MacDailyNews Take: We mis one thing in iOS 9: Tap and hold on an image or video to copy it. Now we have to go into the sharing sheet to copy it. Copying photos and videos used to be faster and easier in iOS 8 than it is now. Why not continue to offer some of the most-used actions, like copy, in a pop-up menu item for photos and videos?

12 Comments

        1. Note this only works from the page where you see multiple pictures. On the picture itself, yeah you have to click the share button, but I can also rearrange the options however you want and put copy right up front.

        2. “… all you have to do …” will unfortunately, for most iPhone users, include step 1: Purchase an iPhone 6s/6s plus, at least if force touch is required.

  1. Markup and reply …awesome… Thank you for the tip.
    i had no idea it existed.. Previously i resorted to 3rd party pdf apps to accomplish this.. When the feature was right there as a part of ios 9…
    Cool.

    Why does Apple like to play Hide and seek?

  2. Actually, why can’t I add my own tags to every photo in the Photos app? Why do I need a 3rd party app for this? I want to tag pictures as soon as I take them so I can find them easily again. To leave out such a simple yet vital feature is beyond me…

    1. “To leave out such a simple yet vital feature is beyond me”
      From your mouth to apples ears…
      So many , so many obviouse and vital featcher are omitted…bewildering .

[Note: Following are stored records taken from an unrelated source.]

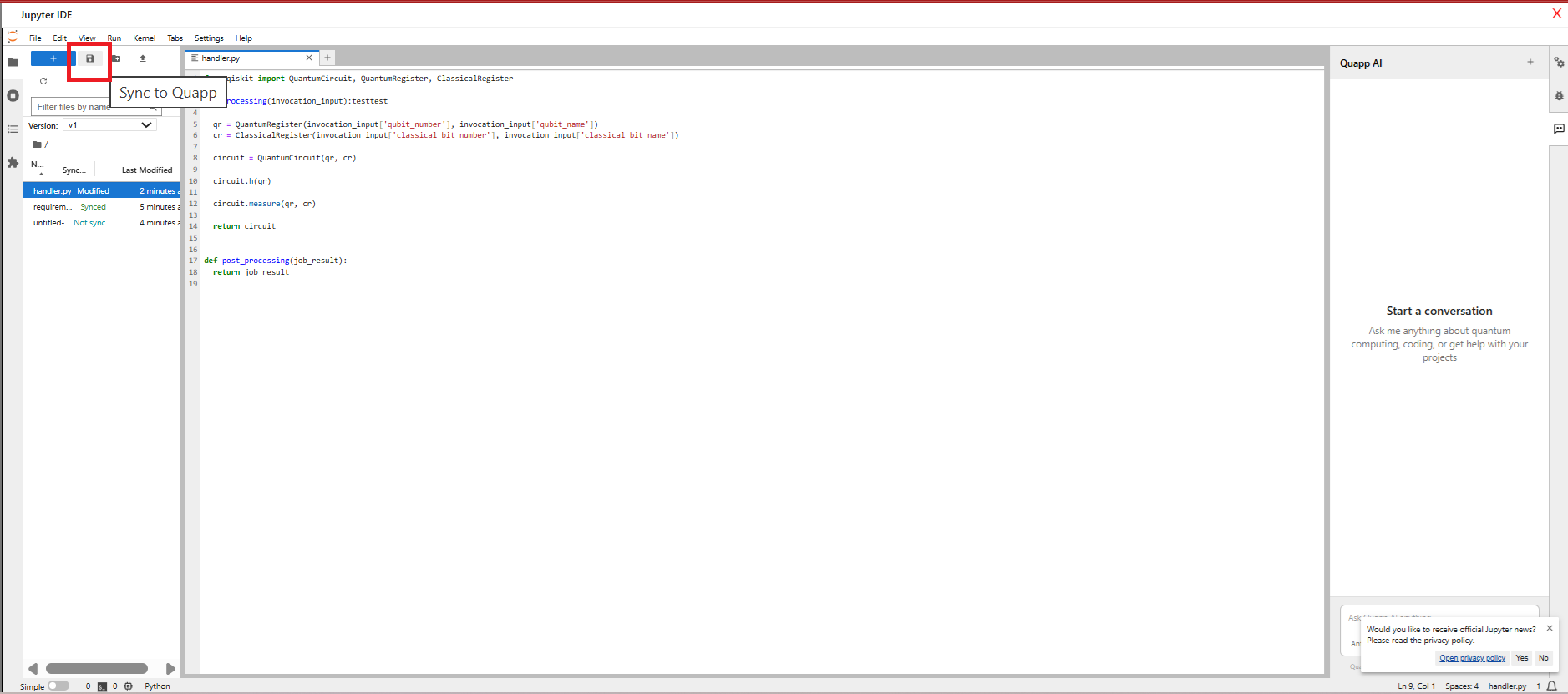This screenshot has width=1568, height=694.
Task: Open the Spaces: 4 indentation selector
Action: (1462, 686)
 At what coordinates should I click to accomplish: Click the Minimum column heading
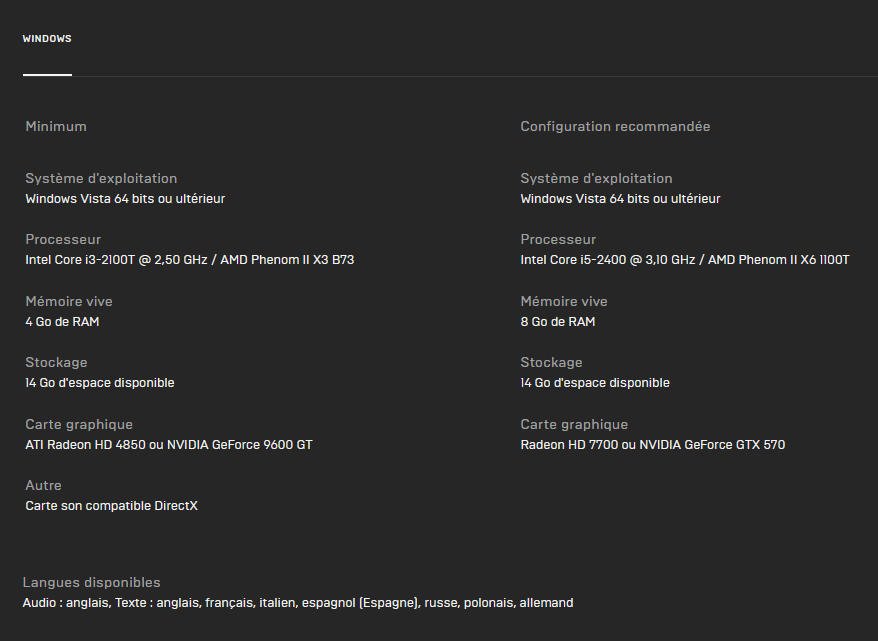(x=56, y=127)
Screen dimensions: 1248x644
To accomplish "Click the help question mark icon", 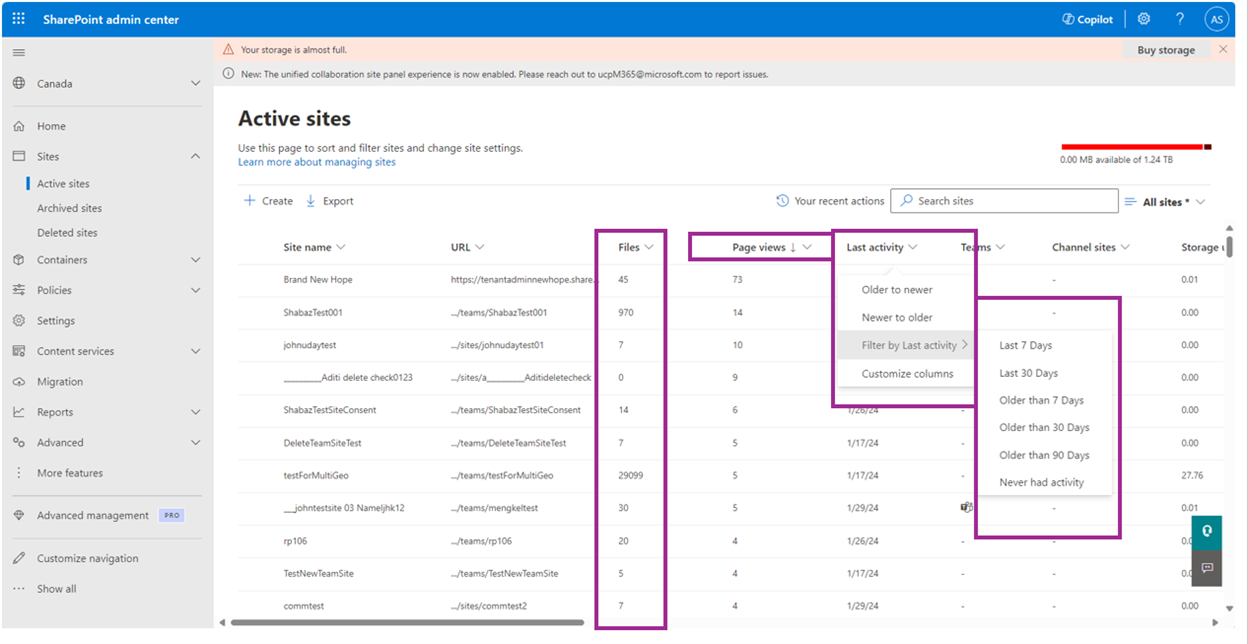I will [x=1180, y=19].
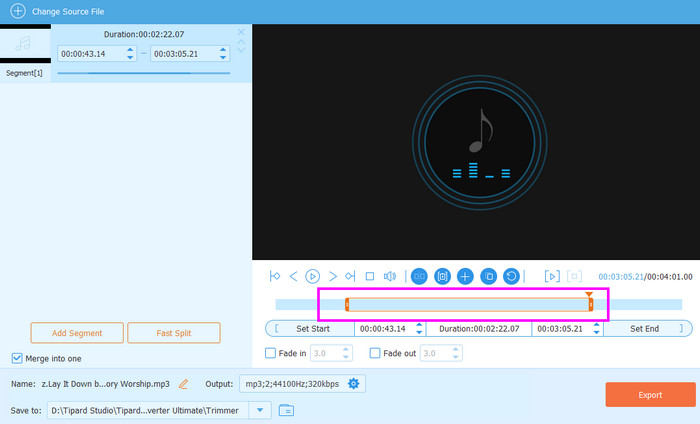The image size is (700, 424).
Task: Click the orange end handle on trim timeline
Action: point(590,304)
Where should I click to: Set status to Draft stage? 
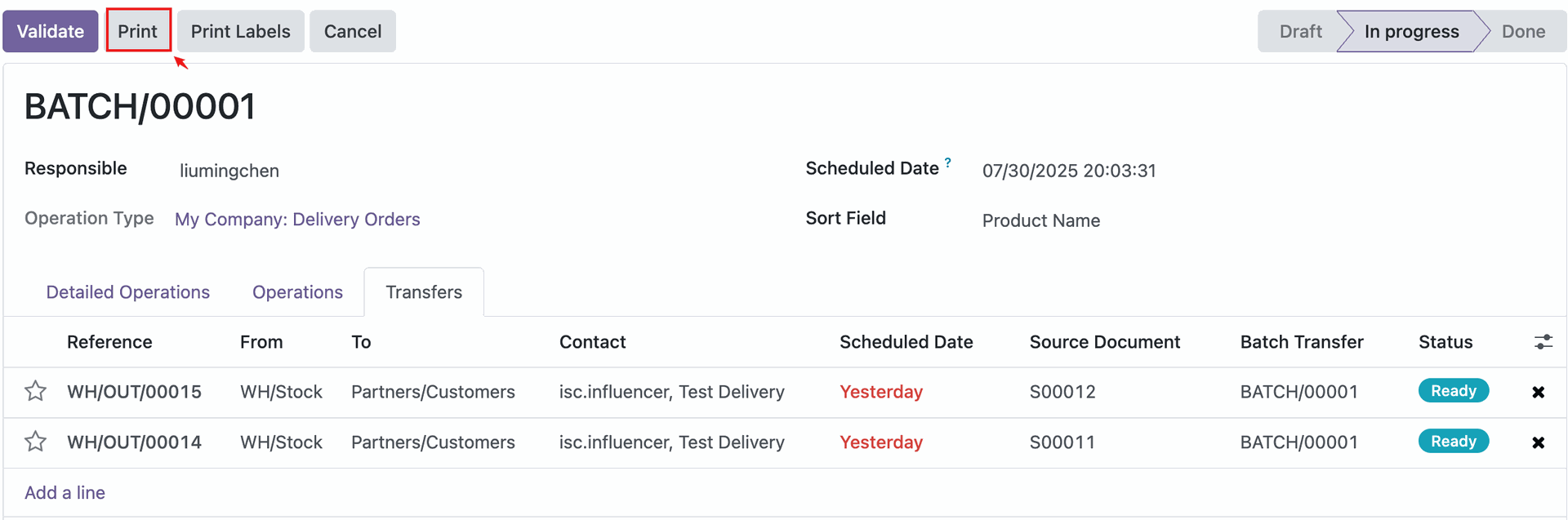tap(1299, 32)
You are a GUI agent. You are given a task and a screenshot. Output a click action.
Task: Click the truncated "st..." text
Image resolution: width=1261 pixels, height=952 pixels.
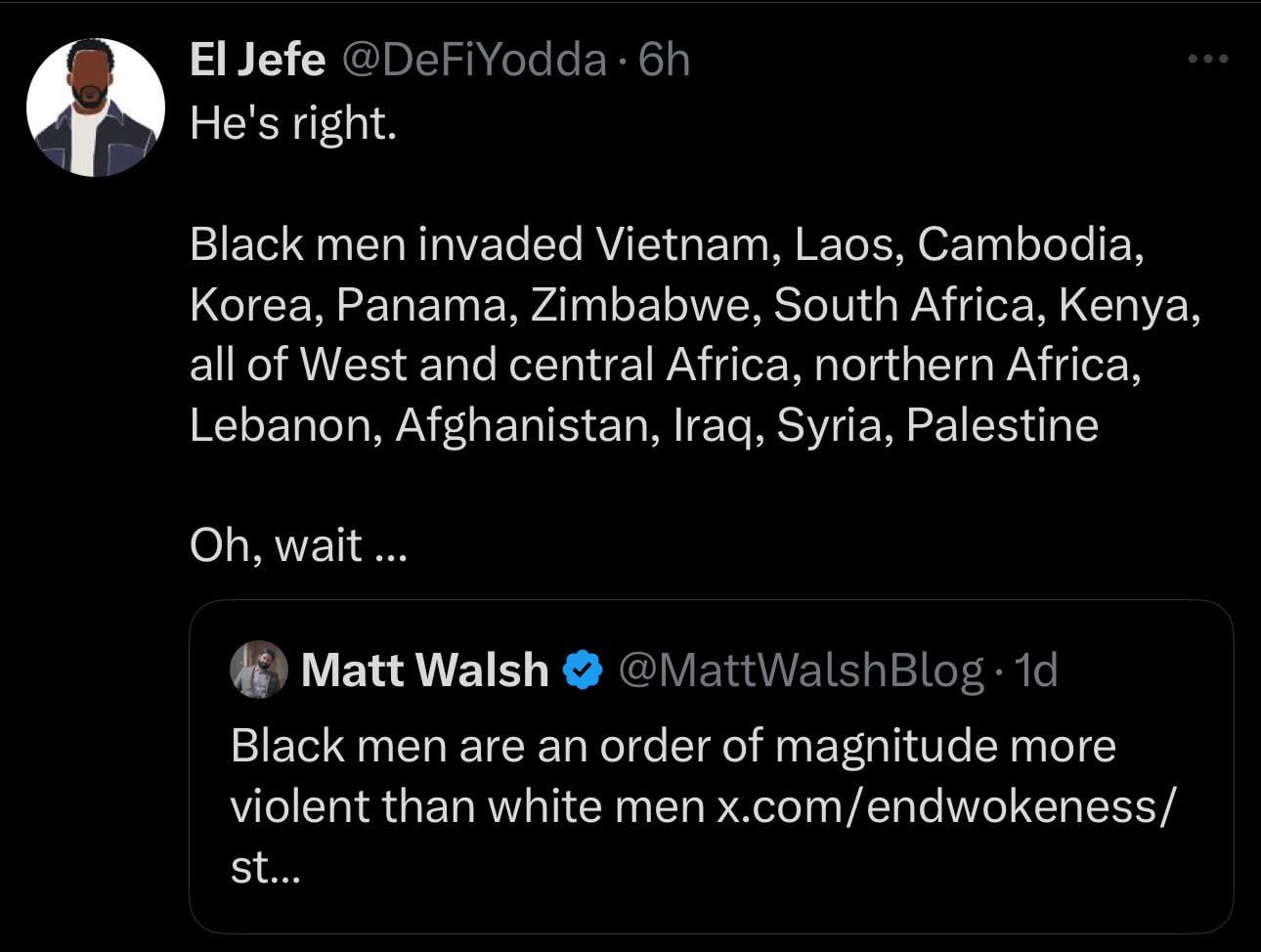pos(266,867)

      Apple u need to Up your game in software, UI, functionality.
      Things are getting too convoluted . That is not what Apple stands for !

  3. Change for the sake of change is the new rule. Without any thinking about the effects of change, because change is good, right?

    Obviously not always. Especially when you have so many disconnected objectives and directions like Apple has now.

    There is no one guiding vision, having been a supply chain guy for a good part of my life, you can develop tunnel vision and I think Apple as several tunnels going in different directions, yet does not know for sure where any of them are going.

    Before you respond: “well Windows is worse” or some nonsense like that: Yes it is, but it IS getting better. Apple should ALWAYS be getting better, and they are in a few areas but ease of use is what brought success.

    I tend to agree about iOS9, it does have some improvements and that is nice for a change.

  4. I’ve never liked having to discover all the swipes that Apple expects us to learn in iOS. I also am not sold on the force touch thing.

    Neither are intuitive, they become guessing games. Swiping especially doesn’t work reliably, it’s an Androidism.

    What’s funny is that Apple abandoned the intuitive menu bar. When you know where to click to access the pop-up menu, then there is no guesswork. Then when you select your function, it’s just one more click on the clearly labeled function button — not a guess at how hard to press.

    Why can’t Apple figure that out?

  5. This may have preceded iOS9 but I recently received a call from an unknown number, except that it included the line “possibly from John Smith” as the phone was ringing. It had retrieved the name from an email that I had exchanged with a new person I had met.